Oireachtas Joint and Select Committees

Wednesday, 10 April 2024

Joint Committee on Tourism, Culture, Arts, Sport And Media

Integration of LGFA and Camogie Association with the GAA: Discussion

Professor Mary McAleese:

That is an objective, obviously. On the day that we have integration, everybody will be a member of the one organisation and they will all be members on equal terms, that would disappear anyway, one would like to think. The whole ethos of integration is to smooth out all those historic imbalances and cultural, if you like, inequities. I use the word "inequities", but they are just realities, are they not? They are the kind of things that we have been trying to finesse. Integration will undoubtedly help to finesse them.
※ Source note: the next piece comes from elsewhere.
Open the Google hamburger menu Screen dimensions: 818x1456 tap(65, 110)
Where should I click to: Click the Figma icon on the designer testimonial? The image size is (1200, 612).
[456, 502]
One thing that we have not really said here, which is important for Government and, indeed, local authorities to take on board, is the massive, unquantifiable, leveraged voluntary effort that underpins the GAA, the LGFA and the Camogie Association. We have 600 camogie clubs; who runs those? We have 1,600 GAA clubs and 1,000 ladies' Gaelic football clubs. These are people who are investing in school, parish, community, county, province on a weekly and very often a daily basis. If you were to quantify the investment in wellness, health and sporting and entertainment opportunities for our people, you would be talking many more millions of euro outside of the actual millions that Mr. Ó Broin just referred to. That is a very important element because we do not always find it in other sporting codes.